Succession gardening is, in essence, the practice of timing your plantings of different varieties throughout the year to take advantage of available empty soil. You can really get 2 or 3 harvests of different crops from the same space if you time your plantings correctly.
The example that made me want to blog today is my bed of garlic for the year. I planted the entire 12 x 4 foot bed with cloves of Elephant and Russian Red garlic cloves in early October of 2012. The cloves grew into small plants in October and November and didn’t grow much more all winter long. By March, they had grown to about 10 inches tall and the tops were peeking out through the snows we had. We harvested the scapes, the flowering part of the plant, in early May and enjoyed many great dishes with them. In mid-June, I dug up the whole bed and had a HUGE harvest of garlic to last me all summer long with plenty to spare to plant this fall.
The very next day, I added some Garden Tone fertilizer, worked it into the soil, and planted 4 rows of Early Contender bush beans. Now it is mid-August and the bed is LOADED with bush beans. These beans will produce for about 6 weeks and then I’ll pull them out, add a few inches of compost, and plant spinach seedlings in October for harvest next spring. Doing this succession planting gives me a lot of produce from a single raised bed.
Other examples of succession gardening involve early spring crops such as lettuces, beets, radishes, and brassicas such as cauliflower, broccoli, kale, and kohlrabi. I planted all of these in early March this year. I harvest them in April and May, pulled them out in early June, and then planted Sweet Corn, Summer Squash, and Cucumbers in their places. Now that I’ve harvested the corn, and the squash and cucumber plants are on their last legs, I am planting fall brassicas, beets, more bush beans, and fall lettuces in their places as soon as those spaces become available.

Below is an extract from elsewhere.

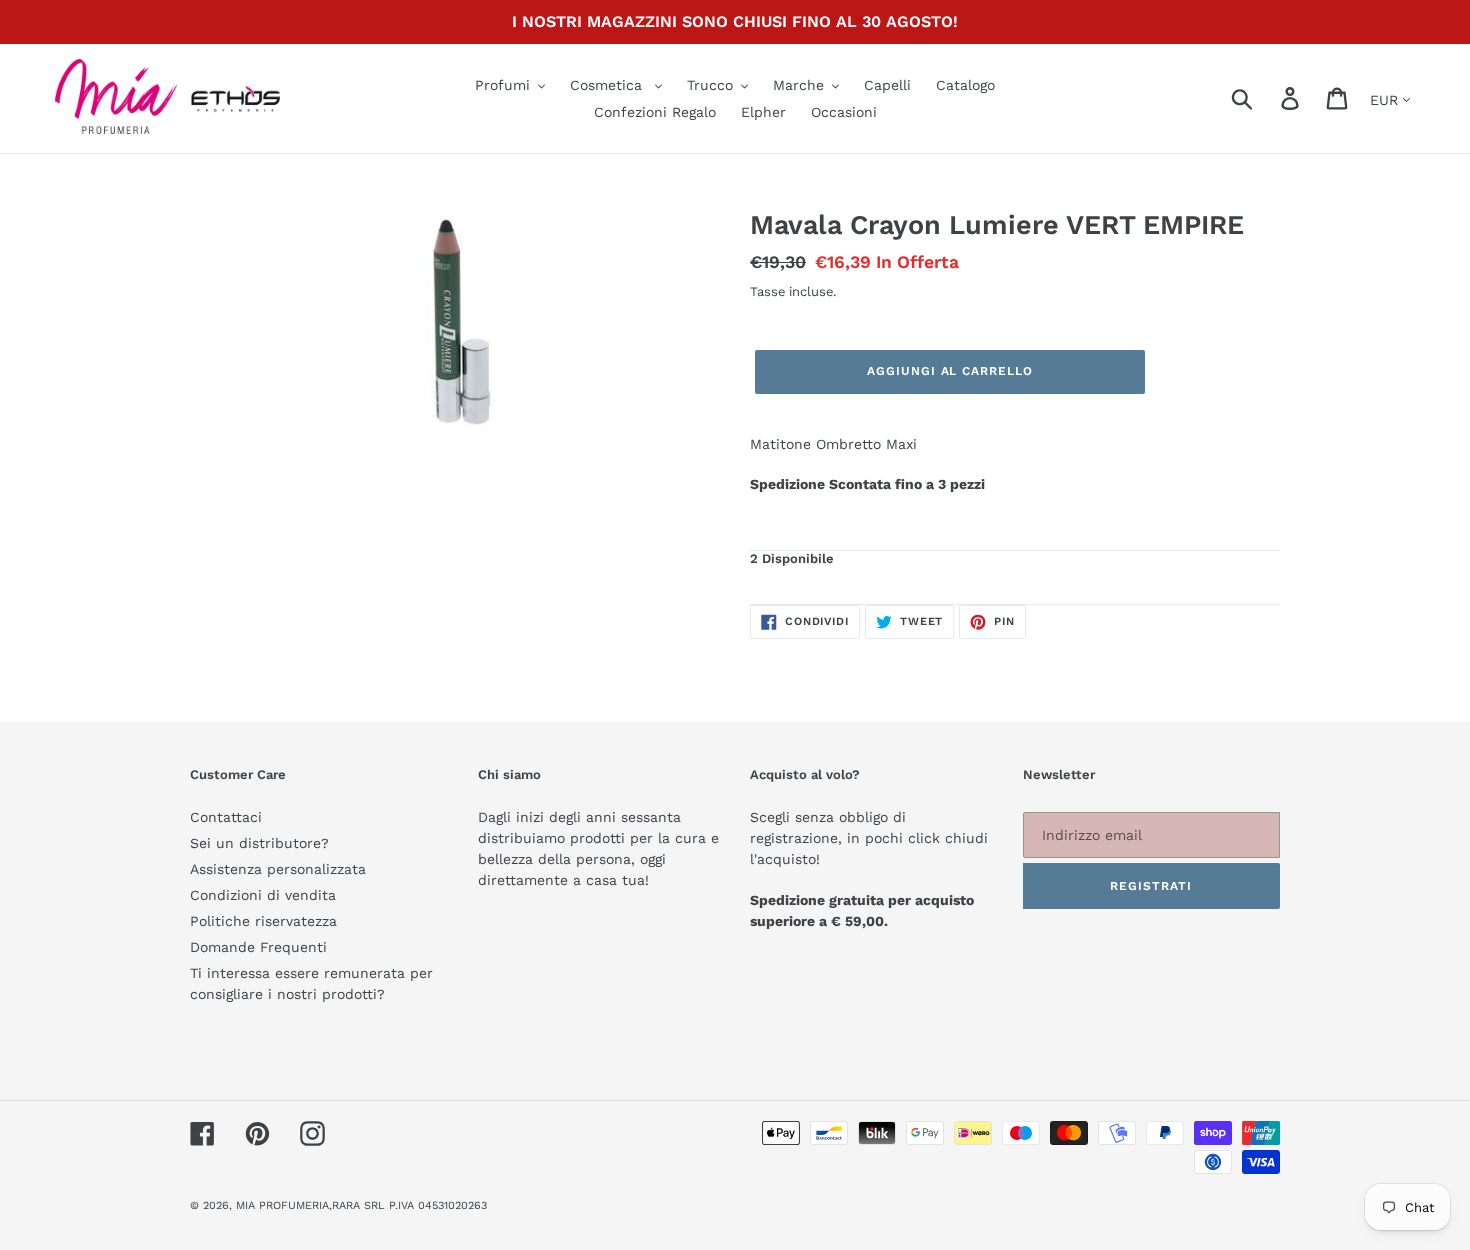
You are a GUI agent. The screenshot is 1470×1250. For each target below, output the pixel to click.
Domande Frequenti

My tomato beds are still cranking out fruit, but by the end of September, many of them will be spent. I’ll harvest the remaining green tomatoes for green tomato relish, green tomato pie filling, pickled green tomatoes, and of course fried green tomatoes. I’ll pull the plants, work in some compost and plant the garlic cloves I saved from this spring’s harvest or I’ll plant more spinach seedlings in the newly empty space.
Getting multiple harvests out of the same beds each year is the best return on your gardening investments. It takes some planning, some timing, and some extra work, but it is all worth it when you’re swimming in produce for 9 or 10 months a year.